If clinicians were to aggressively address their smoking patients’ addiction, it would change the arc of pulmonary disease, total tobacco-caused morbidity as well as the healthcare costs. Seriously addressing tobacco dependence would save tens of billions of dollars.
How do e-cigarettes/vaping factor into using IntelliQuit, particularly now in light of the EVALI (e-cigarette or vaping product use-associated lung injury) outbreak?
If you look at the statistics from the Centers for Disease Control and Prevention (CDC), there has been a reduction in hospitalizations due to EVALI. We have also seen a corresponding drop in sales from JUUL and other e-cigarette companies IntelliQuit helps us understand vaping behaviors and design effective treatment plans.
My recommendation regarding vaping depends entirely on the individual. If the patient is exclusively vaping, that is one thing but about 50% of my patients also smoke traditional combustible cigarettes. This is consistent with what we are finding nationwide and in the United Kingdom as well. I do not want any of my patients to go back to combustible tobacco, but at the same time if I take a hardline stance of “no e-cigarettes” I could lose the patient. We want these patients to remain engaged.
Although the app cannot measure vitamin E acetate, I do an intensive interview to learn about the patient. I never want to say, “I am going to take away your e-cigarettes!” I do not want the patient to go through withdrawal but combining combustible tobacco and e-cigarettes is not helpful. I am perfectly comfortable focusing first on combustible cigarettes, and then addressing e-cigarettes.
I believe one day there is going to be a safe and effective e-cigarette or an e-cigarette-like device, with safety and efficacy determined by FDA-approved clinical trials. If you can deliver clean nicotine to the lung, that is the closest to the delivery a smoker gets from a cigarette.
What are the future plans for IntelliQuit?
I am pleased that a major cancer center and another academic institution specializing in tobacco research and intervention are both are using the app. The cancer center is engaged in a state-wide program using the IntelliQuit mobile app.
Our future plans are substantial. My dream is that any clinician who is seeing a tobacco-dependent patient measure that patient and aggressively treat their tobacco dependence for what it is: a life threatening, chronic, relapsing disease. I want to see IntelliQuit become as popular as the methods that clinicians use to measure and treat hyperlipidemia, hypertension, or any other chronic disease.

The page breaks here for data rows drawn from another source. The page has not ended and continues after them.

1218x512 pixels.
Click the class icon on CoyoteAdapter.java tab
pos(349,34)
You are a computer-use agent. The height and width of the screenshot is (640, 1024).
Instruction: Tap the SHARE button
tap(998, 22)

Currently, the average national insurance reimbursement for the IntelliQuit assay is about $114 per test. Clinicians can also use newly created telehealth and related Current Procedural Terminology and Healthcare Common Procedure Coding System codes for the app (eg, Remote Patient Monitoring). For example, a pulmonologist may have a patient who is not ambulatory or is geographically remote. The clinician can send the patient the bio strips through the mail and the patient can run the test at home. The results are uploaded to the clinician’s smartphone and progress can be measured remotely, and treatment continued or changed as needed. IntelliQuit consultation services include insurance reimbursement and telehealth protocols.